▶ [Problem statement]: Copy out each of the following lines with no changes.

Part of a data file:
§ §
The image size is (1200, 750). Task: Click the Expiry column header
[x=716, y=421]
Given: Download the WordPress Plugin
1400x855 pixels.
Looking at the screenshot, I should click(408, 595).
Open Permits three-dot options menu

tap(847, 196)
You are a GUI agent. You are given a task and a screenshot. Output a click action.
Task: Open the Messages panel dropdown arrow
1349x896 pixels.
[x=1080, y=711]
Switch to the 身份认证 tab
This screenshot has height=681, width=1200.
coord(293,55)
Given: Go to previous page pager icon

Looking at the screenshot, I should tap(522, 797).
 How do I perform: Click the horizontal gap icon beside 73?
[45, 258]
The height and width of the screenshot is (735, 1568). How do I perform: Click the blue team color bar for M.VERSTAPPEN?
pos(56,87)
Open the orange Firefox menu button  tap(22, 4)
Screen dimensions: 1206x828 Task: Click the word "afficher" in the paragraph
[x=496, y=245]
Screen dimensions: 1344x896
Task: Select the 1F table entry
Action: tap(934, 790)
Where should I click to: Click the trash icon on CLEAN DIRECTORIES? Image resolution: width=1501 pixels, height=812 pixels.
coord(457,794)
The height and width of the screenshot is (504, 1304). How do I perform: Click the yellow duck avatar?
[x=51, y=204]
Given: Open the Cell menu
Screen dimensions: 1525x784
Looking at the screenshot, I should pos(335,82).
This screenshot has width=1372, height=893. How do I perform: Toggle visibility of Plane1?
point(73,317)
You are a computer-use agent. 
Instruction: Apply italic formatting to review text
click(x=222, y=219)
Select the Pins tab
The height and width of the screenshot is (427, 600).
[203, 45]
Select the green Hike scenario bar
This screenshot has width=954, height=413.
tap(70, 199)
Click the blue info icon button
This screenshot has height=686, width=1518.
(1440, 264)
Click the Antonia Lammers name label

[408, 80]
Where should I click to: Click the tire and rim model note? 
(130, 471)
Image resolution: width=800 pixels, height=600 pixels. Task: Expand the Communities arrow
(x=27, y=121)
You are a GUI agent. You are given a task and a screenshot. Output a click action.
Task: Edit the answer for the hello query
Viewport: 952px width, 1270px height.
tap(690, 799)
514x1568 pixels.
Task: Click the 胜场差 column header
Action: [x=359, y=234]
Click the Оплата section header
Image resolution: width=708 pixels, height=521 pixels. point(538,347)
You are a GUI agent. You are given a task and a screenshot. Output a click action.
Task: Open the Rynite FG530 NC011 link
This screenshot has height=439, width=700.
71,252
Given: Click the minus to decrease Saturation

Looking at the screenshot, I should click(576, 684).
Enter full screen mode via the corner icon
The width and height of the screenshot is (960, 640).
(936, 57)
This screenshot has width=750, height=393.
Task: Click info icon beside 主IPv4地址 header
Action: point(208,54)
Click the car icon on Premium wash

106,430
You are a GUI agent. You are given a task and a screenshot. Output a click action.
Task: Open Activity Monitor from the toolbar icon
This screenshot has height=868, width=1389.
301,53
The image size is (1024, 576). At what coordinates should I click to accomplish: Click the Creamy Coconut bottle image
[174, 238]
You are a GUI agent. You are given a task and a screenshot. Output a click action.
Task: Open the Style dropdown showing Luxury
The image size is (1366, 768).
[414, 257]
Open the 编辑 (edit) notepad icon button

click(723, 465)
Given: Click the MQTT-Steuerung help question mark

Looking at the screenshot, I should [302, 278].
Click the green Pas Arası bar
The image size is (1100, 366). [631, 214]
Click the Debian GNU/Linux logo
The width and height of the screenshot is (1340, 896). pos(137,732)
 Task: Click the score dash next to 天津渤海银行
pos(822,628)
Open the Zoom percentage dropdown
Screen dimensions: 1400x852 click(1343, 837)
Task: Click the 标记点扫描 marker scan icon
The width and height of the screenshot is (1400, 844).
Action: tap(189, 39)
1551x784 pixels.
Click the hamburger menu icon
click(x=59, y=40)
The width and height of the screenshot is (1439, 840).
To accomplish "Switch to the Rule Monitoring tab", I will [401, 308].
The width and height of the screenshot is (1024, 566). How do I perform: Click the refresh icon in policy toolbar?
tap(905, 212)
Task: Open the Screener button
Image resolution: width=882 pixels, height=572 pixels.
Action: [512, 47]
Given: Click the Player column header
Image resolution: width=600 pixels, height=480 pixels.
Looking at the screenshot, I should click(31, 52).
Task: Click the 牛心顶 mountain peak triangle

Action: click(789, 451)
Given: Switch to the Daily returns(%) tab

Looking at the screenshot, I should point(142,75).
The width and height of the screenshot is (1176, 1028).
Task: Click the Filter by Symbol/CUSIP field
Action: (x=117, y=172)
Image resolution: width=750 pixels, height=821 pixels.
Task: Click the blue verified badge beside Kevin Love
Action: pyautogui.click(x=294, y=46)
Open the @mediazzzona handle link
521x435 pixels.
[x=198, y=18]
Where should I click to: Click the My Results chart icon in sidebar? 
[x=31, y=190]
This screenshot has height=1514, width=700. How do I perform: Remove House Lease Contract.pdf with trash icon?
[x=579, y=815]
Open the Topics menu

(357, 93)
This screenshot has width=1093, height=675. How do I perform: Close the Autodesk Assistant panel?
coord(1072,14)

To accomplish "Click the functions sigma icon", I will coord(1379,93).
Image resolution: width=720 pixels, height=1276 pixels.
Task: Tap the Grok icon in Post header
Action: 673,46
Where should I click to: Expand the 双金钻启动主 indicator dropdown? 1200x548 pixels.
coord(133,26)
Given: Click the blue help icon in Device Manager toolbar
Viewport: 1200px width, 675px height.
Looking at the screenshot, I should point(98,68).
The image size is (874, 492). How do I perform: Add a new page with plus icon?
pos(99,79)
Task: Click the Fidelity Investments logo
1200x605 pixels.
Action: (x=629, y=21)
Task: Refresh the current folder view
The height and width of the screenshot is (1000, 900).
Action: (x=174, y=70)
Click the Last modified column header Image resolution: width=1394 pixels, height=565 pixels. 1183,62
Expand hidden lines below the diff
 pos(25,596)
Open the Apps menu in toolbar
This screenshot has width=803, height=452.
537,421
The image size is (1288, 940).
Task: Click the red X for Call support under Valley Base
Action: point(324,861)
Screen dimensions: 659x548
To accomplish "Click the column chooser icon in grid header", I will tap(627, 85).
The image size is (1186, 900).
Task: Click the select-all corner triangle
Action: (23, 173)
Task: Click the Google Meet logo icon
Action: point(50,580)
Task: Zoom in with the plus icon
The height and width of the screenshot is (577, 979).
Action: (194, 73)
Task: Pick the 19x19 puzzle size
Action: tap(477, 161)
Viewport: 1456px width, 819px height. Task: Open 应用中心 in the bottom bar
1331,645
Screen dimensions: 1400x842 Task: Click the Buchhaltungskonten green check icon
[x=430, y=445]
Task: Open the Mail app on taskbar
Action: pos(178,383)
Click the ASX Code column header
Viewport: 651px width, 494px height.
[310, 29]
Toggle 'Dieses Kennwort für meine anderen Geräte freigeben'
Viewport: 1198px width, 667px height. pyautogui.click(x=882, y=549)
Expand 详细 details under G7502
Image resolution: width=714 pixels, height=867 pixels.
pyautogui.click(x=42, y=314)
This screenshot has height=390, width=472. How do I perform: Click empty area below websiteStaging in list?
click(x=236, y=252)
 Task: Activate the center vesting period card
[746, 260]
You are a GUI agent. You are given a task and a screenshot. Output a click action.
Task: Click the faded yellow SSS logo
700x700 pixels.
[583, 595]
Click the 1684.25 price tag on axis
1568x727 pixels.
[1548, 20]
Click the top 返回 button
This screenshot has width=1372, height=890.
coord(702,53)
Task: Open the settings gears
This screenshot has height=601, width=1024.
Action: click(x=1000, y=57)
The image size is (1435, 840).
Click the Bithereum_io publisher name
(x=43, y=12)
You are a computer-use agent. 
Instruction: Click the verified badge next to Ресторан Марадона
§ §
▶ [Finished task]:
The image size is (1200, 750). Task: Click the Expiry column header
[x=716, y=421]
Given: Download the WordPress Plugin
1400x855 pixels.
Looking at the screenshot, I should click(408, 595).
Open Permits three-dot options menu

tap(847, 196)
You are a GUI agent. You are given a task and a screenshot. Output a click action.
Task: Open the Messages panel dropdown arrow
1349x896 pixels.
[x=1080, y=711]
Switch to the 身份认证 tab
This screenshot has height=681, width=1200.
coord(293,55)
Given: Go to previous page pager icon

Looking at the screenshot, I should tap(522, 797).
 How do I perform: Click the horizontal gap icon beside 73?
[45, 258]
The height and width of the screenshot is (735, 1568). How do I perform: Click the blue team color bar for M.VERSTAPPEN?
pos(56,87)
Open the orange Firefox menu button  tap(22, 4)
Screen dimensions: 1206x828 Task: Click the word "afficher" in the paragraph
[x=496, y=245]
Screen dimensions: 1344x896
Task: Select the 1F table entry
Action: tap(934, 790)
Where should I click to: Click the trash icon on CLEAN DIRECTORIES? Image resolution: width=1501 pixels, height=812 pixels.
coord(457,794)
The height and width of the screenshot is (504, 1304). How do I perform: Click the yellow duck avatar?
[x=51, y=204]
Given: Open the Cell menu
Screen dimensions: 1525x784
Looking at the screenshot, I should pos(335,82).
This screenshot has width=1372, height=893. How do I perform: Toggle visibility of Plane1?
point(73,317)
You are a computer-use agent. 
Instruction: Apply italic formatting to review text
click(x=222, y=219)
Select the Pins tab
The height and width of the screenshot is (427, 600).
[203, 45]
Select the green Hike scenario bar
This screenshot has width=954, height=413.
tap(70, 199)
Click the blue info icon button
This screenshot has height=686, width=1518.
(1440, 264)
Click the Antonia Lammers name label

[408, 80]
Where should I click to: Click the tire and rim model note? 
(130, 471)
Image resolution: width=800 pixels, height=600 pixels. Task: Expand the Communities arrow
(x=27, y=121)
You are a GUI agent. You are given a task and a screenshot. Output a click action.
Task: Edit the answer for the hello query
Viewport: 952px width, 1270px height.
tap(690, 799)
514x1568 pixels.
Task: Click the 胜场差 column header
Action: [x=359, y=234]
Click the Оплата section header
Image resolution: width=708 pixels, height=521 pixels. point(538,347)
You are a GUI agent. You are given a task and a screenshot. Output a click action.
Task: Open the Rynite FG530 NC011 link
This screenshot has height=439, width=700.
71,252
Given: Click the minus to decrease Saturation

Looking at the screenshot, I should click(576, 684).
Enter full screen mode via the corner icon
The width and height of the screenshot is (960, 640).
(936, 57)
This screenshot has width=750, height=393.
Task: Click info icon beside 主IPv4地址 header
Action: point(208,54)
Click the car icon on Premium wash

106,430
You are a GUI agent. You are given a task and a screenshot. Output a click action.
Task: Open Activity Monitor from the toolbar icon
This screenshot has height=868, width=1389.
301,53
The image size is (1024, 576). At what coordinates should I click to accomplish: Click the Creamy Coconut bottle image
[174, 238]
You are a GUI agent. You are given a task and a screenshot. Output a click action.
Task: Open the Style dropdown showing Luxury
The image size is (1366, 768).
[414, 257]
Open the 编辑 (edit) notepad icon button

click(723, 465)
Given: Click the MQTT-Steuerung help question mark

Looking at the screenshot, I should [302, 278].
Click the green Pas Arası bar
The image size is (1100, 366). [631, 214]
Click the Debian GNU/Linux logo
The width and height of the screenshot is (1340, 896). pos(137,732)
 Task: Click the score dash next to 天津渤海银行
pos(822,628)
Open the Zoom percentage dropdown
Screen dimensions: 1400x852 click(1343, 837)
Task: Click the 标记点扫描 marker scan icon
The width and height of the screenshot is (1400, 844).
Action: tap(189, 39)
1551x784 pixels.
Click the hamburger menu icon
click(x=59, y=40)
The width and height of the screenshot is (1439, 840).
To accomplish "Switch to the Rule Monitoring tab", I will [401, 308].
The width and height of the screenshot is (1024, 566). How do I perform: Click the refresh icon in policy toolbar?
tap(905, 212)
Task: Open the Screener button
Image resolution: width=882 pixels, height=572 pixels.
Action: [512, 47]
Given: Click the Player column header
Image resolution: width=600 pixels, height=480 pixels.
Looking at the screenshot, I should click(31, 52).
Task: Click the 牛心顶 mountain peak triangle

Action: click(789, 451)
Given: Switch to the Daily returns(%) tab

Looking at the screenshot, I should point(142,75).
The width and height of the screenshot is (1176, 1028).
Task: Click the Filter by Symbol/CUSIP field
Action: (x=117, y=172)
Image resolution: width=750 pixels, height=821 pixels.
Task: Click the blue verified badge beside Kevin Love
Action: pyautogui.click(x=294, y=46)
Open the @mediazzzona handle link
521x435 pixels.
[x=198, y=18]
Where should I click to: Click the My Results chart icon in sidebar? 
[x=31, y=190]
This screenshot has height=1514, width=700. How do I perform: Remove House Lease Contract.pdf with trash icon?
[x=579, y=815]
Open the Topics menu

(357, 93)
This screenshot has width=1093, height=675. How do I perform: Close the Autodesk Assistant panel?
coord(1072,14)

To accomplish "Click the functions sigma icon", I will coord(1379,93).
Image resolution: width=720 pixels, height=1276 pixels.
Task: Tap the Grok icon in Post header
Action: 673,46
Where should I click to: Expand the 双金钻启动主 indicator dropdown? 1200x548 pixels.
coord(133,26)
Given: Click the blue help icon in Device Manager toolbar
Viewport: 1200px width, 675px height.
Looking at the screenshot, I should point(98,68).
The image size is (874, 492). How do I perform: Add a new page with plus icon?
pos(99,79)
Task: Click the Fidelity Investments logo
1200x605 pixels.
Action: (x=629, y=21)
Task: Refresh the current folder view
The height and width of the screenshot is (1000, 900).
Action: (x=174, y=70)
Click the Last modified column header Image resolution: width=1394 pixels, height=565 pixels. 1183,62
Expand hidden lines below the diff
 pos(25,596)
Open the Apps menu in toolbar
This screenshot has width=803, height=452.
537,421
The image size is (1288, 940).
Task: Click the red X for Call support under Valley Base
Action: point(324,861)
Screen dimensions: 659x548
To accomplish "Click the column chooser icon in grid header", I will tap(627, 85).
The image size is (1186, 900).
Task: Click the select-all corner triangle
Action: (23, 173)
Task: Click the Google Meet logo icon
Action: point(50,580)
Task: Zoom in with the plus icon
The height and width of the screenshot is (577, 979).
Action: (194, 73)
Task: Pick the 19x19 puzzle size
Action: tap(477, 161)
Viewport: 1456px width, 819px height. Task: Open 应用中心 in the bottom bar
1331,645
Screen dimensions: 1400x842 Task: Click the Buchhaltungskonten green check icon
[x=430, y=445]
Task: Open the Mail app on taskbar
Action: pos(178,383)
Click the ASX Code column header
Viewport: 651px width, 494px height.
[310, 29]
Toggle 'Dieses Kennwort für meine anderen Geräte freigeben'
Viewport: 1198px width, 667px height. pyautogui.click(x=882, y=549)
Expand 详细 details under G7502
Image resolution: width=714 pixels, height=867 pixels.
pyautogui.click(x=42, y=314)
This screenshot has height=390, width=472. How do I perform: Click empty area below websiteStaging in list?
click(x=236, y=252)
 Task: Activate the center vesting period card
[746, 260]
You are a GUI agent. You are given a task and a screenshot. Output a click action.
Task: Click the faded yellow SSS logo
700x700 pixels.
[583, 595]
Click the 1684.25 price tag on axis
1568x727 pixels.
[1548, 20]
Click the top 返回 button
This screenshot has width=1372, height=890.
coord(702,53)
Task: Open the settings gears
This screenshot has height=601, width=1024.
Action: click(x=1000, y=57)
The image size is (1435, 840).
Click the Bithereum_io publisher name
(x=43, y=12)
You are a computer-use agent. 
Instruction: Click the verified badge next to Ресторан Марадона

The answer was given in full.